So, where do we go from here?


There is no prescription we can give you here that ensures any transformation in the culture or in the way you might feel.  Partly, because technology, such as this, is not the answer and often part of the problem.  The answer lies in community – relationships united in the quest for common principles, virtue, and the meaning of truth in the search for authentic life.


What we can suggest are two important guidelines to help navigate the remains of damaged relationships, fractured communities and broken spirits.


1. Commit yourself to the pursuit of truth –to what is right and decent.

Part of this pursuit requires a commitment to knowledge.  We may need to be open to views that rise above mere modern trends, and need not be suspicious of ancient ways of seeing the world.  But not all our efforts are to be educational.  Much of it you may already know within you – a basic understanding right and wrong that is engrained in the way we are formed.  Here, we must resist the temptation to rationalize those behaviors that pursue only our selfish desires.  While this may stimulate our flesh, it violates the human spirit.  For example, substance abuse is a poisoning of the body.  An unnatural alliance that creates an unnatural dependance…an artificial happiness.  We know that in the core of our being, but the commitment to sober-mindedness also requires a desire for virtue.   It requires a belief that this virtue will produce, over the long haul, something infinitely more meaningful and fulfilling.  Virtue is a triumph of the human soul, but it escapes most.  We could continue on…most people know it is wrong to pursue pleasure for their own stimulation at the disgrace or expense of another, void of all responsibility.  Most know it is wrong to neglect the responsibility of family relationships.  But to lay down one’s immediate desires for the sake of a more meaningful existence is for some a inexhaustible task.  And in this way, most are slaves.  Slaves to our own whims and desires.


Reflect on the following well-known quote:

“Watch your thoughts, for they become words.
Watch your words, for they become actions.
Watch your actions, for they become habits.
Watch your habits, for they become character.
Watch your character, for it becomes your destiny.”


2. Find a community of people that are committed to growing with you in these values and virtues.


Faith - whether religious, philosophical or scientific – is most fully lived out in community.  The context of relationships is what challenges us to grow beyond ourselves.  True community can provide accountability - a lost component of virtue – as we struggle to become more than we are.  It is not judgmental or arrogant, but rather appreciates the interdependence we have as we travel alongside one another towards a common destination.  We are not merely our own, and embedded in the very meaning of our lives is the effect we have on one another – for better or worse.  Part of our commitment to virtue is tied to aiding in the betterment of “us” as a whole.  Virtue, like faith, always lives and breathes in true community.


3. Resist the urge to run


Our world is certainly evidence of mankind’s inclination to the fight or flight response.

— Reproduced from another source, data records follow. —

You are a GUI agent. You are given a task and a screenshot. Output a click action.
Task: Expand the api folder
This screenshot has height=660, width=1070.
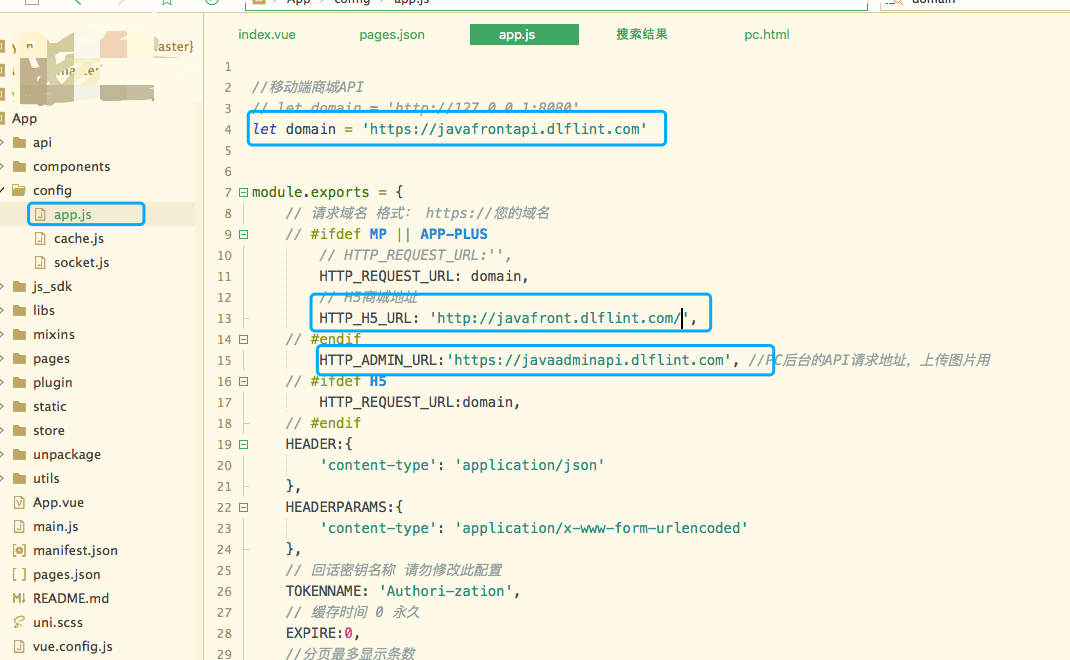click(x=3, y=142)
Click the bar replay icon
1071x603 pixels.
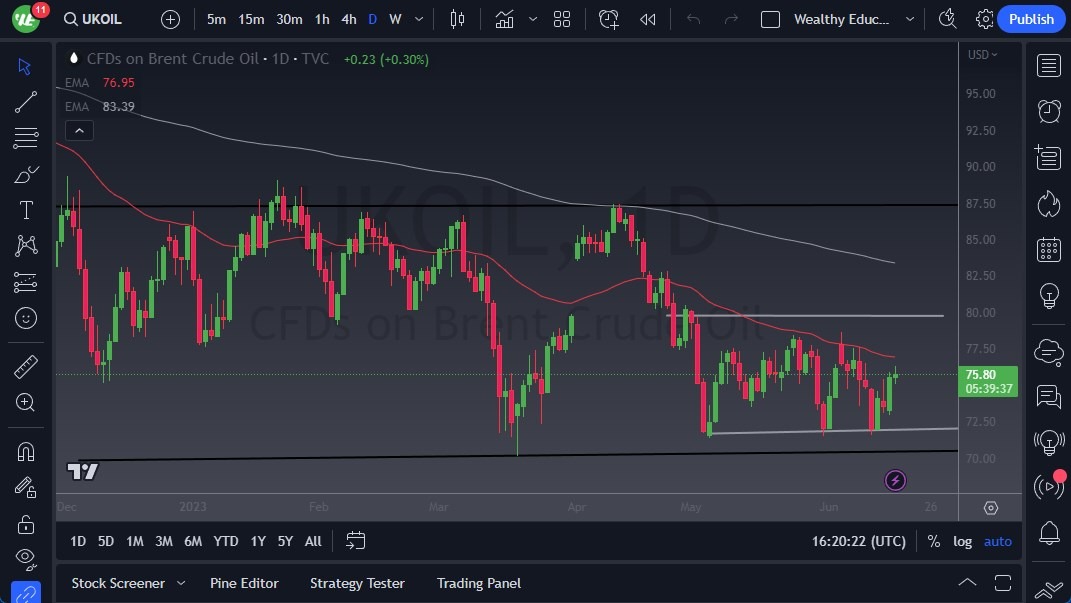[x=647, y=19]
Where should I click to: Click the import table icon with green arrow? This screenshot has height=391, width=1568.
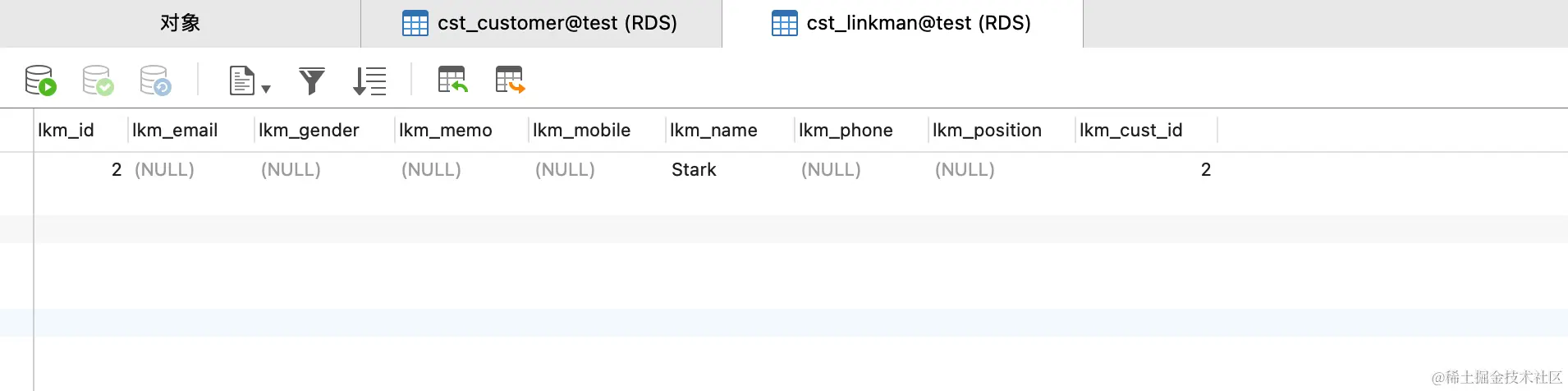click(x=452, y=80)
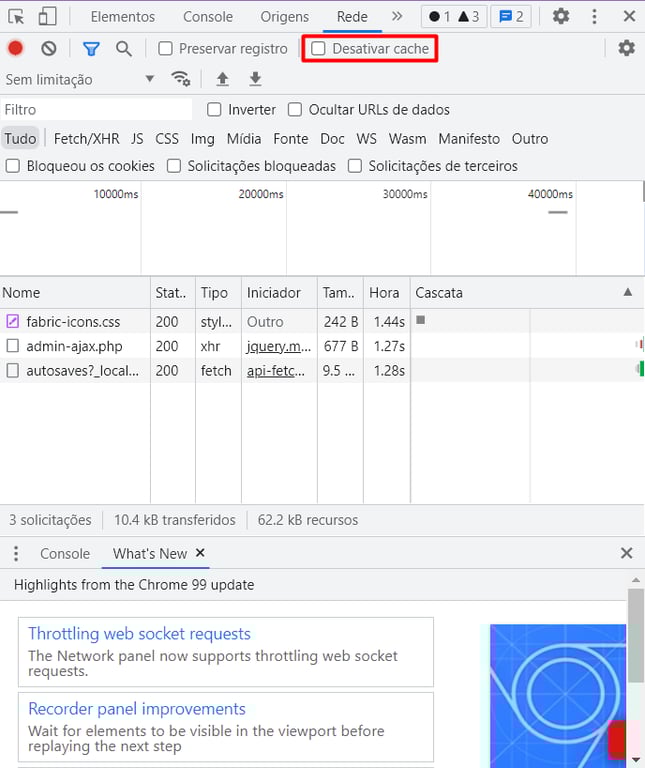Open network conditions wifi icon
The height and width of the screenshot is (768, 645).
(181, 79)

Our reaction to conflicts is usually either to explode or avoid.  But in these situations, our commitment to work through conflicts for the greater sake of relational intimacy is truly the mark of humanity.  We survive as a culture through relationships, and yet it is the personal survival instinct to fight or flight that is destroying the very essence of these relationships.  In the previous dialogue, we outlined the dissolution of trust in those institutions that were once viewed as secure…the disintegration of a network of social and relational stabilities.  When this happens, we will subconsciously revert to personal survival instincts (to fight or flee). And yet we are called to something infinitely more meaningful and lasting.  Something that can only be achieved through unfaltering commitment to one another in the belief that something greater can be achieved through “us” than can be through “me”.  It applies to families, friendships, communities of faith, and the like.  It is what it is to be human, and it is vanishing in our time.  The fruit always exists where the limb is the most shaky and fragile.  But to climb out on this limb, to be vulnerable at risk, courageous in our pursuit of something sweeter, and determined in the aftermath of a fall…this is a triumph of the human soul.